Your Partner in Short Term Rentals
You don’t need a management company – you need a partner. What’s the difference? Everything!
Drawbacks to a management company
Utilizing a management company makes you a passive investor. Sound good? It does until tax time rolls around!
Depreciation (ie BIG $$$s) counts against your passive income, not your active income. As your property depreciates, those losses don’t count against your active income that most people earn through a company or self employment. How much can a property depreciate? Using cost segregation you might be surprised to find that the depreciation is front loaded over time- meaning that you can write off more in the early years of your rental property than later on.

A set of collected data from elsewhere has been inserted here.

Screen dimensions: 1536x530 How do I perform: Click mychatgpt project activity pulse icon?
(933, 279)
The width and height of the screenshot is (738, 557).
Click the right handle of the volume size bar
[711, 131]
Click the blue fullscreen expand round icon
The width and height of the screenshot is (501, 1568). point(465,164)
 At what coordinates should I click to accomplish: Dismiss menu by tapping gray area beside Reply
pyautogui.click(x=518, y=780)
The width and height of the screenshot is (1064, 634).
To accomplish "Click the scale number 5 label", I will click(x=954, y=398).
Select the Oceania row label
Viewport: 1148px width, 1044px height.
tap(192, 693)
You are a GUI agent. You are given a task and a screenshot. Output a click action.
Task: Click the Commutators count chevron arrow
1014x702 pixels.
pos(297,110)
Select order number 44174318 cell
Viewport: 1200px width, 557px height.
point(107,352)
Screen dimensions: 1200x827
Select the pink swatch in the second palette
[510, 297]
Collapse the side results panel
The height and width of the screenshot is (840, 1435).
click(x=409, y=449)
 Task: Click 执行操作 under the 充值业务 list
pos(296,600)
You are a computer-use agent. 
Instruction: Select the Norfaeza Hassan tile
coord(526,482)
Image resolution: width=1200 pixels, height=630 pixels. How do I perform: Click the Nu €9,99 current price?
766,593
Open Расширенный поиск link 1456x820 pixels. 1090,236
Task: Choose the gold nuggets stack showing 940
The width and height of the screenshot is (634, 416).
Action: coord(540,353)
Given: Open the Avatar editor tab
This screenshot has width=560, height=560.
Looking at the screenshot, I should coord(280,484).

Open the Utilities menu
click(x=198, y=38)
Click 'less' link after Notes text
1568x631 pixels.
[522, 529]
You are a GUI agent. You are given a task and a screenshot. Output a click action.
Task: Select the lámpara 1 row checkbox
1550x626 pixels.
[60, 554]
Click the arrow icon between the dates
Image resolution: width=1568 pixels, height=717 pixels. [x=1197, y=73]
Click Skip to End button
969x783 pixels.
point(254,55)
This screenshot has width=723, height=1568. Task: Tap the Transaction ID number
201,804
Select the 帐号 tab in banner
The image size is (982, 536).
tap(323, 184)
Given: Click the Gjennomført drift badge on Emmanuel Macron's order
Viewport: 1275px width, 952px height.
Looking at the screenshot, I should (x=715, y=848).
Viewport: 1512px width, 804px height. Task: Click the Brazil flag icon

However, if you self manage (with or without a partner) and make sure you qualify via a few simple tests the IRS outlines, the depreciation of your real estate now counts against your active income – those same depreciation write offs now offset your income, lowering your taxable income! Partner with us and we will make sure you are set up for success!
Active, passive… what difference does it make?
Let’s take an example. Sam and his wife makes $175,000 per year as a software engineer. He sees real estate as a way to build generational wealth for his family – which way should he go?
Strategy A – Traditional Management Company
Sam invests $250,000 of hard earned money into a nice rental property. His 1st year his returns are slim to none as he paid to upgrade items in the rental, but his 2nd year, he has a return (after expenses) of $25,000.
Sam’s 1st year return would be $0, his 2nd year was $25,000, or a 10% return on his money. Combined for year 1 and 2, he averaged 5% per year return. Not bad considering most management companies can take anywhere from 20%-50% of the gross revenue!
Strategy B – Your STR Partner
Sam wisely decides to use Your STR Partner to help him self manage his rental. After an initial consultation, Your STR Partner sets up Sam with the same automated system they use. Sam and his wife find it is easier to manage through automation, and Sam and his wife both put a few hours per week into the project. Doing this, they are sure to track their hours worked to stay compliant with the IRS to maintain their tax advantages.
The 1st year cash returns are the same $0, and the 2nd year cash returns are the same $25,000 (though they would likely be higher without paying a manager). However- because the property showed a non-realized loss in the form of depreciation, Sam paid no taxes in year 1 – saving him $40,210 on his $175,000 income. Additionally, in year 2, he saved $46,960 on his now $200,000 income with his $25,000 gain from the rental.
Summary, in year 1, Sam made an additional $40,210, and in year 2 Sam made an additional whopping $71,960 – a combined total of $112,170 or a 45% return – averaging 22% per year.